__Tasks to complete__
1. Summarize the forum thread about Restic, ZFS and rclone below in two sentences.
2. Continue the forum thread about Restic, ZFS and rclone below, starting after its final post.

__Given text__
The underlying filesystem is as transparent to it as it would be for any "regular user facing application" such as when firefox asks you where to save a file to or LibreOffice asks you to select a file for opening.

And what pushed You to shift from this great Restic to ZFS native ?
I like things to be lean, clean & minimal. i.e. use as much from base as possible. Restic works great and has also no dependencies other than the Go language itself. There is nothing wrong with it in my opinion. Hence I also used it for quite a while. It just happens that once I understood how to ZFS the need for restic became pretty much zero on my side. My backup strategies are basically centered around laying out my ZFS pools in a way that I can (or want) to backup entire datasets.
Personally, I would recommend you to just giving restic a try. I'm fairly sure it will do what you want. Unless you want ZFS level support in which case zfs send | zfs recv are your friend and your needs for a "traditional backup solution" like restic becomes zero just as it did with me.

net/rclone and sysutils/restic are not comparable this way. You're comparing apples with oranges. Restic actually provides an interface to use rclone.
 
Looks very impressive. Are You using it personally?

If Yes, how You compare Rclone with Restic in:
- connection security
- backup encryption
- speed of backup
- usability (partial backup / restore, scheduling, error handling, etc...)?
I have used rclone to manually (with a manually started shell script) sync a local (FreeBSD) directory with large batch of photos to OneDrive. Never tried Restic.
I believe (but have not verified) that connection is encrypted. rclone's local settings file (cookie or token or whatever) is probably not, but that is a personal server, so it is not a big concern of mine.

__Data shown__
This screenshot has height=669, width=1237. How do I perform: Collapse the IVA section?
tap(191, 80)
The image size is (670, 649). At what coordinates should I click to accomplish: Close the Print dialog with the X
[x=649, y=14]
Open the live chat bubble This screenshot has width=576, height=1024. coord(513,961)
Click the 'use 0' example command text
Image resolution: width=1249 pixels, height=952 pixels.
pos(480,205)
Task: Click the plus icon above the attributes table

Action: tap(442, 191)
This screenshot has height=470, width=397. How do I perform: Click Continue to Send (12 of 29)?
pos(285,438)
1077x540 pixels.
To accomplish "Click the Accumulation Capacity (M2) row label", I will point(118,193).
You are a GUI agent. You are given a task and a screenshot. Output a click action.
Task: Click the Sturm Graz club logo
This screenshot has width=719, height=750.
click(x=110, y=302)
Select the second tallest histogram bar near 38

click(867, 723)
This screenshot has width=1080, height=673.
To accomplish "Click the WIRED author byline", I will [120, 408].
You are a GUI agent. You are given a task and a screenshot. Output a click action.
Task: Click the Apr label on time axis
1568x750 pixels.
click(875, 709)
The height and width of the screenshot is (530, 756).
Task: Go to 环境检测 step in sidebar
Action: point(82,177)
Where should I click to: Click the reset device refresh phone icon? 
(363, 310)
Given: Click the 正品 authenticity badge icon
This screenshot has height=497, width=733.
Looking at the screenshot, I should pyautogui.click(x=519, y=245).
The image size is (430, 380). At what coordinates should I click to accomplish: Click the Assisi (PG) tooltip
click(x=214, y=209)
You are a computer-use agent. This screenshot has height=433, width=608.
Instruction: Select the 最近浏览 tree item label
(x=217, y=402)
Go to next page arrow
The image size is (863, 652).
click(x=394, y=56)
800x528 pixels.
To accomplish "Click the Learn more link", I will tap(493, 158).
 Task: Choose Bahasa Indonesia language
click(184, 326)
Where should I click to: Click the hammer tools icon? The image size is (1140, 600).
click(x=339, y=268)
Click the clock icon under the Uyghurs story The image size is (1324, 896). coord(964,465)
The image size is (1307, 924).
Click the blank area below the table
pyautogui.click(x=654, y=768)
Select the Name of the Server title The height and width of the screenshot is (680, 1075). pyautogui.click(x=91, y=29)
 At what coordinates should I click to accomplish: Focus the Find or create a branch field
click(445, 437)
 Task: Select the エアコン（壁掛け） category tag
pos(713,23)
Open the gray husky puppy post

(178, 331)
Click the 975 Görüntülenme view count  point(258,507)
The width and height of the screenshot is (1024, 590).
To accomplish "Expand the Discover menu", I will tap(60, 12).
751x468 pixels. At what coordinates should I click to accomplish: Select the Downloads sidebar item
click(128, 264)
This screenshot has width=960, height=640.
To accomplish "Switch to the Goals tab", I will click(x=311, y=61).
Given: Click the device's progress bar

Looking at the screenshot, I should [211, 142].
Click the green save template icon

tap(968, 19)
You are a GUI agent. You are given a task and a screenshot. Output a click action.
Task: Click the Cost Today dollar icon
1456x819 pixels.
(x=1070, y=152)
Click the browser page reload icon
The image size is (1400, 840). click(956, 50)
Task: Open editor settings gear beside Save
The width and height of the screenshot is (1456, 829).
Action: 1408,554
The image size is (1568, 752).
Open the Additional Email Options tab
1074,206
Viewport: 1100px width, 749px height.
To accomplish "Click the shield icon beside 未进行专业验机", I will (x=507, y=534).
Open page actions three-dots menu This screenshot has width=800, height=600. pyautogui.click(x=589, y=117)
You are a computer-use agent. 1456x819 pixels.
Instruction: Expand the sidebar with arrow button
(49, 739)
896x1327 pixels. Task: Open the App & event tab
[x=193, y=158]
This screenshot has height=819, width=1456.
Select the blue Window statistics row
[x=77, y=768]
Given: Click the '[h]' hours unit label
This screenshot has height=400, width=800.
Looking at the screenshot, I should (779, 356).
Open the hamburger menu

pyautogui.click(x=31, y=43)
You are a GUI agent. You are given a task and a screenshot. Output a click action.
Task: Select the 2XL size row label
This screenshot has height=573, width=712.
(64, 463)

__Task-by-task answers__
1. One participant says Restic works well and depends only on the Go language, but after learning ZFS they no longer needed it, since their backups center on whole ZFS datasets and zfs send | zfs recv, though they still recommend trying Restic. Another reply notes that rclone and Restic are not comparable because Restic can use rclone, and a user who has synced a large batch of photos from a FreeBSD directory to OneDrive with rclone believes, without having verified it, that the connection is encrypted.

2.
Don't use encryption. Nothing that personal in the data.
I've used to backup my photos -- about 250GB of in about 20K files, however that makes OneDrive Photos' gallery almost unusably slow, so I deleted them and stopped doing that. However it seems rclone is using some OneDrive server-side logic to detect and upload only new files. Didn't kept notes about sync speed.
As I wrote above, sync seems to upload only new (and probably updated, but my photo workflow is non-destructive) files, it should be safe to interrupt and resume. Haven't tried restore, but OneDrive's Photo browser showed my pictures in its gallery, so I would say it works. Never tried scheduling as I shoot occasionally and don't need constant sync.
 
I have used rclone to manually (with a manually started shell script) sync a local (FreeBSD) directory with large batch of photos to OneDrive. Never tried Restic.
I believe (but have not verified) that connection is encrypted. rclone's local settings file (cookie or token or whatever) is probably not, but that is a personal server, so it is not a big concern of mine.
Don't use encryption. Nothing that personal in the data.
I seek for a backup system with:
- strong encryption for backups;
- strong encryption for non local attached media connection;
- using ZFS advantages;
- flexible Scheduler with rules IFTTT (If This Than That);
- ability to resume interrupted backup, incremental backup, full backup;
- support AWS, Google Cloud and other main cloud storage providers;
- great webGUI;

I am a little bit disappointed that not see easy to use & professional grade backup solution like CCC on BSD.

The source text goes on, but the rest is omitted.